= DOCUMENT SECTION =
_ _ _
# minimum space for HO



## Brinkleyfish (Jan 28, 2021)

Going to build a new railroad. I have built bench work which is L shaped and following dimensions:

144" long and 36" wide. Is the width good for HO or should I go to N? I want to loop with a few switches.

Thanks in advance,
Brinkleyfish


----------



## ecmdrw5 (Jan 16, 2021)

That means a 18” radius corner, which is measured from the center of the track, will hang over the edge. IMO, Unless you can’t go any deeper go N scale.


Sent from my iPhone using Tapatalk


----------



## CTValleyRR (Jul 26, 2014)

Definitely N, if that's all the space you can come up with.


----------



## DonR (Oct 18, 2012)

You can barely get a 22" radius HO curve on a 4 ft width...and that is the minimum radius
unless you run 4 wheel truck locos or very small steamers which will run on 18".. Today's big 6 wheel truck
diesels and tbe bigger stearmers run better on 26" radius and that would require 5 ft width.
_ _ _
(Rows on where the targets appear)
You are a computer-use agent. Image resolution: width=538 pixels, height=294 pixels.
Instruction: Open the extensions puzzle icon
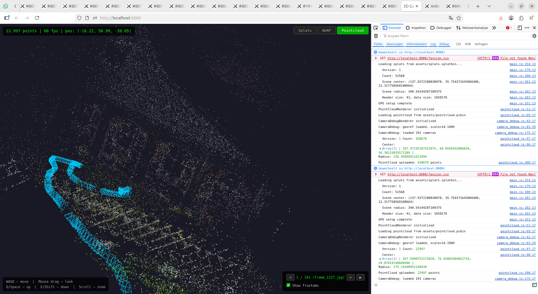click(521, 18)
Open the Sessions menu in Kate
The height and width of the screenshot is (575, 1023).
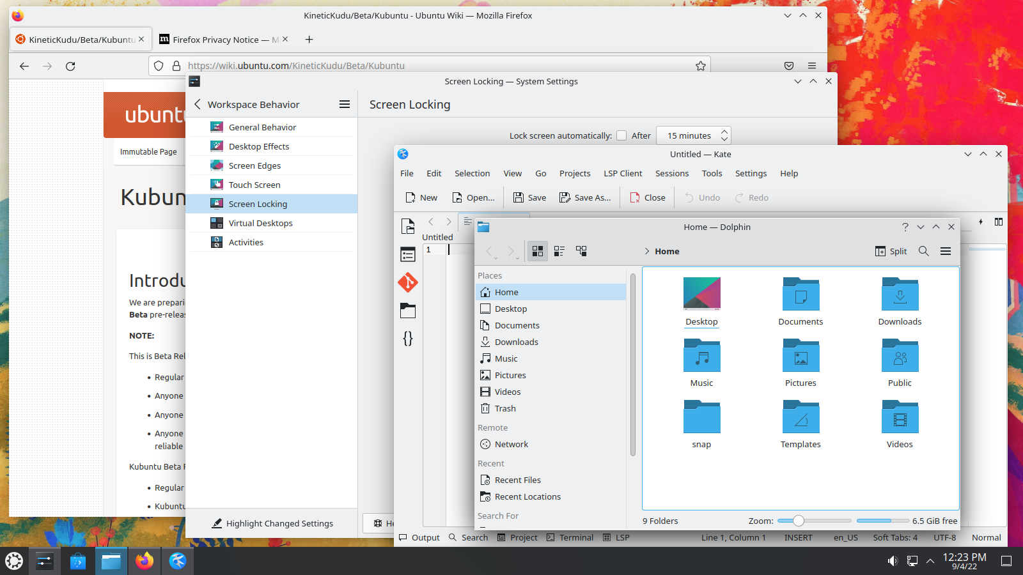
_ _ _
= JOBS =
**A.** Please transcribe the forum thread from "# minimum space" to "a few switches.".
**B.** In the forum thread, why does ecmdrw5 recommend N scale? Explain in one to three sentences.

= LIST OF SOLUTIONS =
**A.**
# minimum space for HO



## Brinkleyfish (Jan 28, 2021)

Going to build a new railroad. I have built bench work which is L shaped and following dimensions:

144" long and 36" wide. Is the width good for HO or should I go to N? I want to loop with a few switches.

**B.** An 18” radius corner, measured from the center of the track, will hang over the edge of the bench work. ecmdrw5 therefore suggests N scale unless the bench work can be made deeper.